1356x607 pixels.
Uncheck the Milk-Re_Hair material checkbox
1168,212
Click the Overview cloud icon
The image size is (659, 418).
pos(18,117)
#####
**Direction:** Return all of the data above, line for line and without any changes.

**Exercise solution:**
1356x607 pixels.
Uncheck the Milk-Re_Hair material checkbox
1168,212
Click the Overview cloud icon
The image size is (659, 418).
pos(18,117)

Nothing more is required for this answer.